▼

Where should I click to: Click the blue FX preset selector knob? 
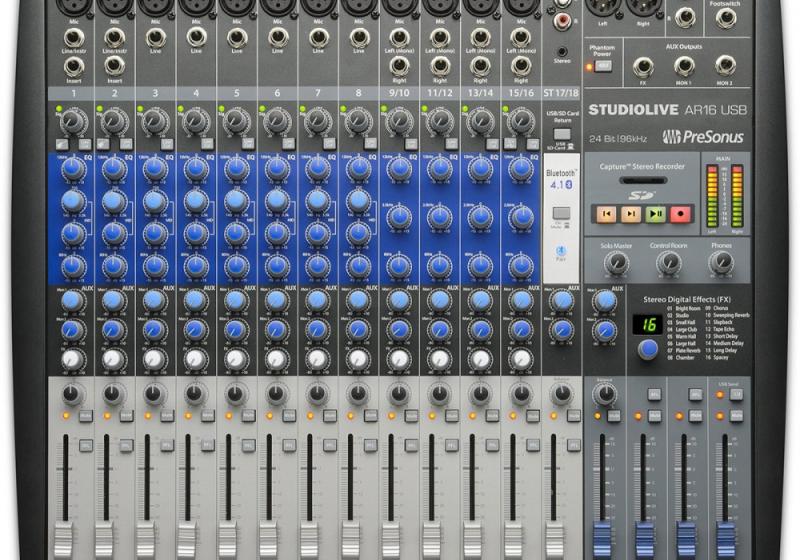coord(649,349)
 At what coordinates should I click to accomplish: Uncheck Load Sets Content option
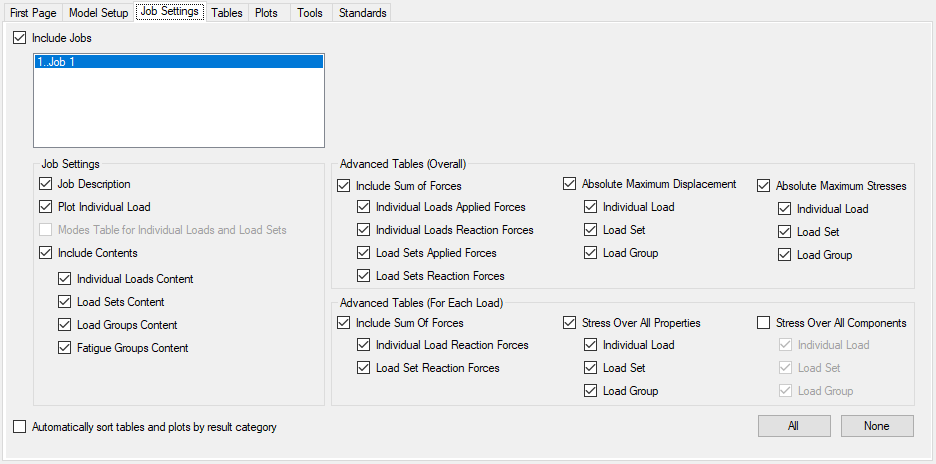tap(65, 302)
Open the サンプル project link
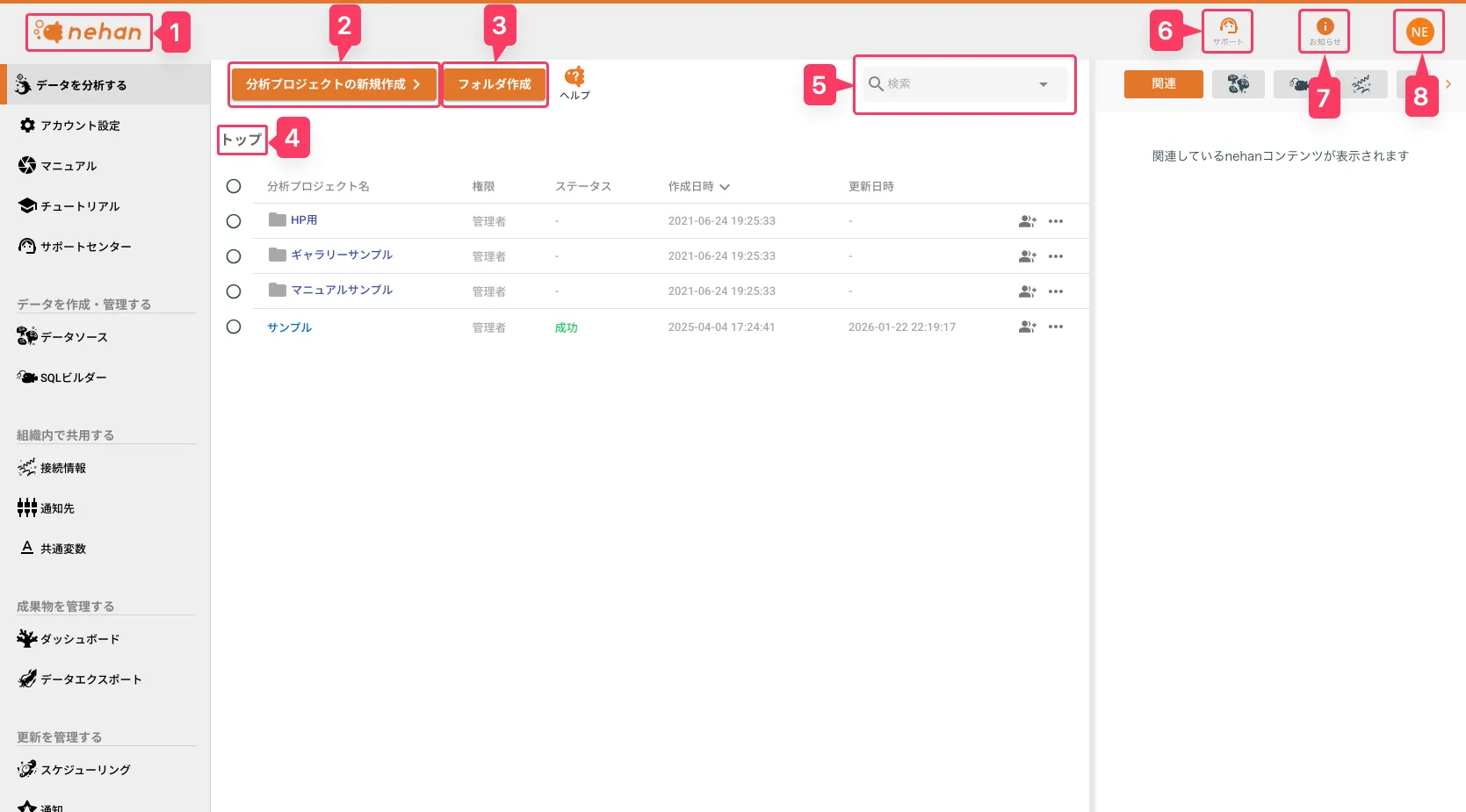Screen dimensions: 1466x812 [x=289, y=327]
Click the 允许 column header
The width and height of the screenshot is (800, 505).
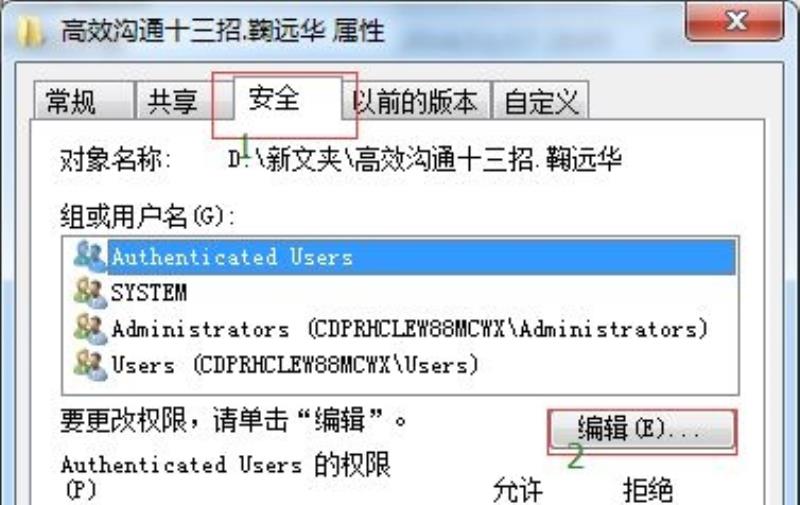[518, 491]
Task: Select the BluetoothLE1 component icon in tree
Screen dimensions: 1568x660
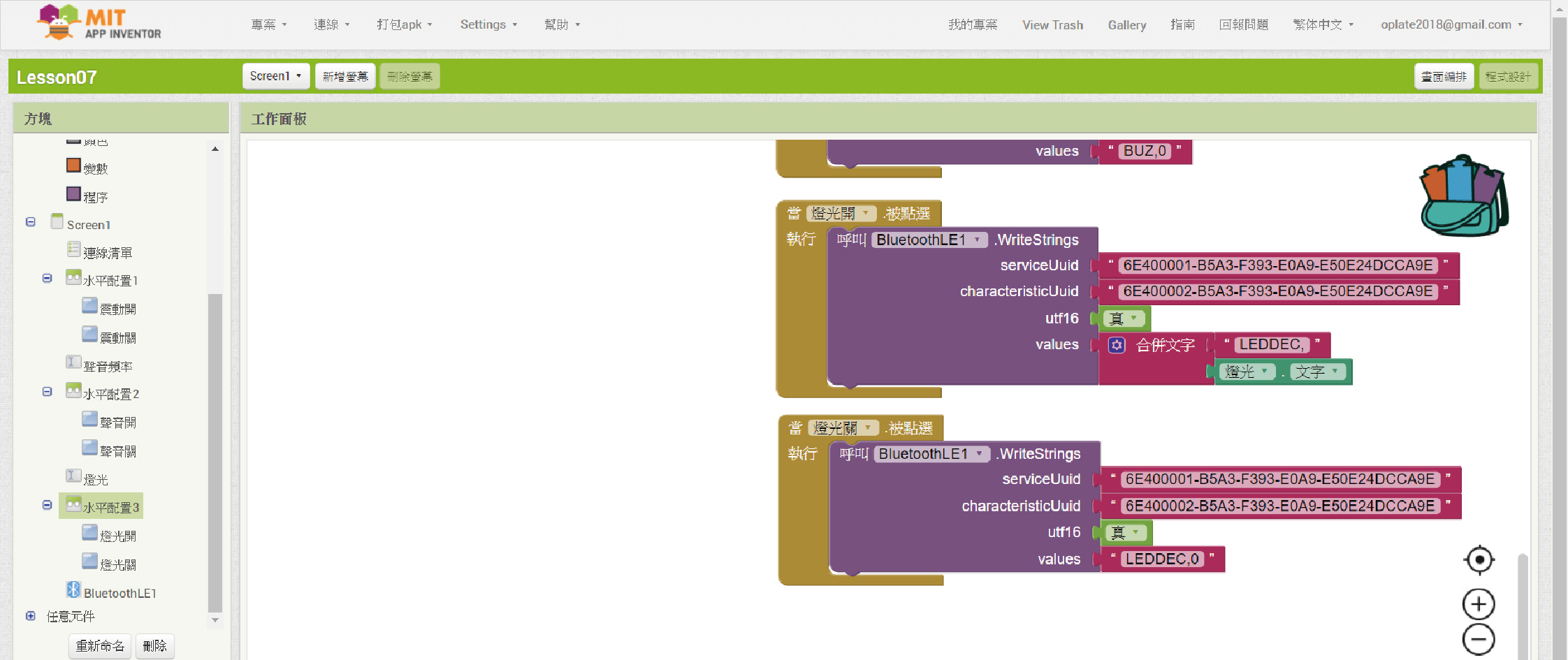Action: (73, 590)
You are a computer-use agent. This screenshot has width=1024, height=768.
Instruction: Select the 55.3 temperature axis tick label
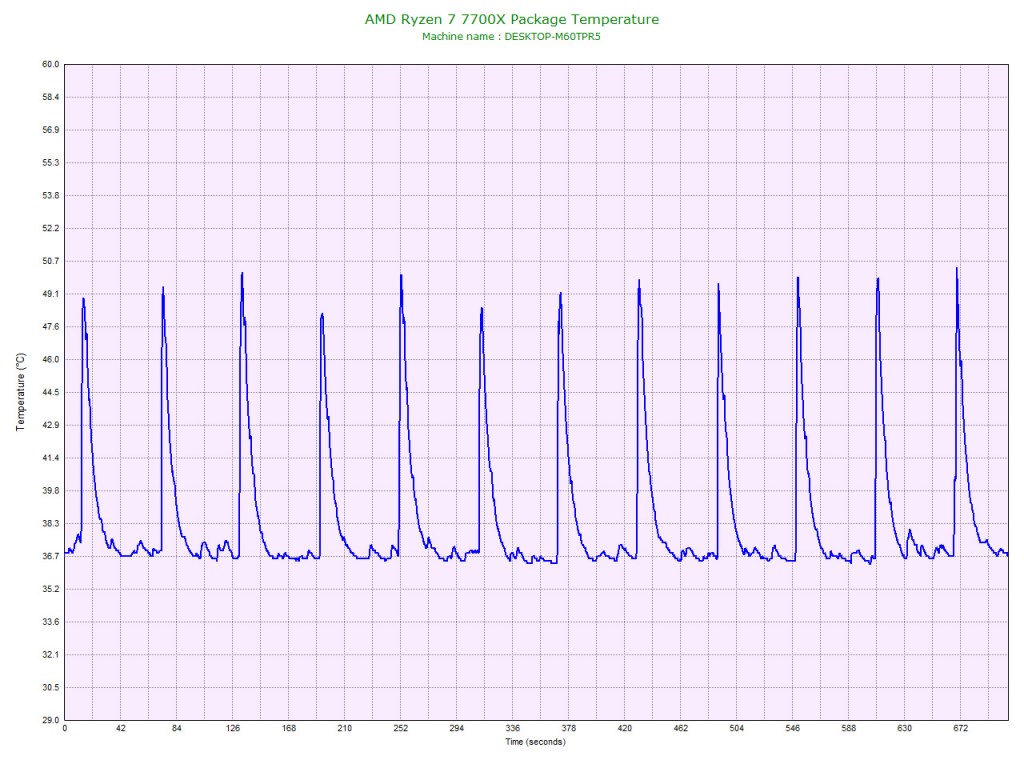49,162
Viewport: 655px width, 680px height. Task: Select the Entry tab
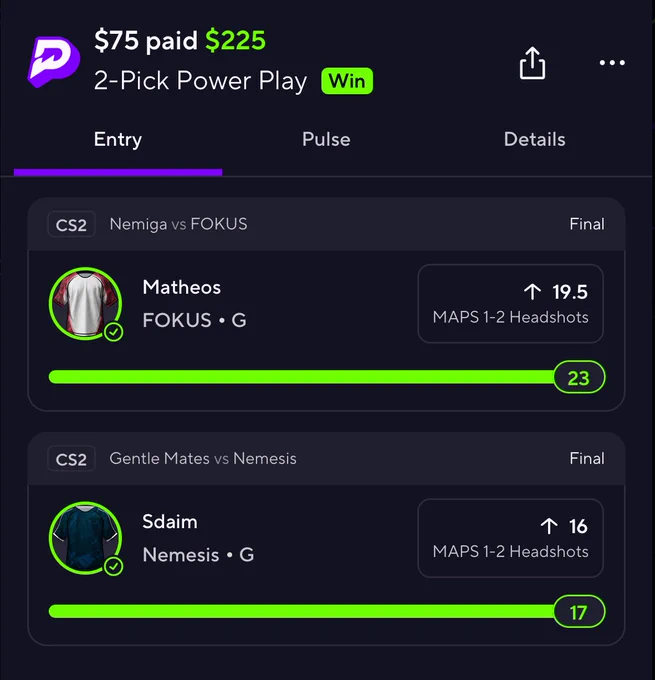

▲

**REQUIRED WORK:** Convert every line of the material above into a numbered list, leaving out blank lines and the pictures.

**THE RESPONSE:**
1. Where should I click to: Click the blue FX preset selector knob? 
2. coord(649,349)
3.  At what coordinates should I click to accomplish: Uncheck Load Sets Content option
4. tap(65, 302)
5. Open the サンプル project link
6. Screen dimensions: 1466x812 [x=289, y=327]
7. Click the 允许 column header
8. The width and height of the screenshot is (800, 505).
9. [518, 491]
10. Task: Select the BluetoothLE1 component icon in tree
11. Screen dimensions: 1568x660
12. Action: (73, 590)
13. You are a computer-use agent. This screenshot has width=1024, height=768.
14. Instruction: Select the 55.3 temperature axis tick label
15. 49,162
16. Viewport: 655px width, 680px height. Task: Select the Entry tab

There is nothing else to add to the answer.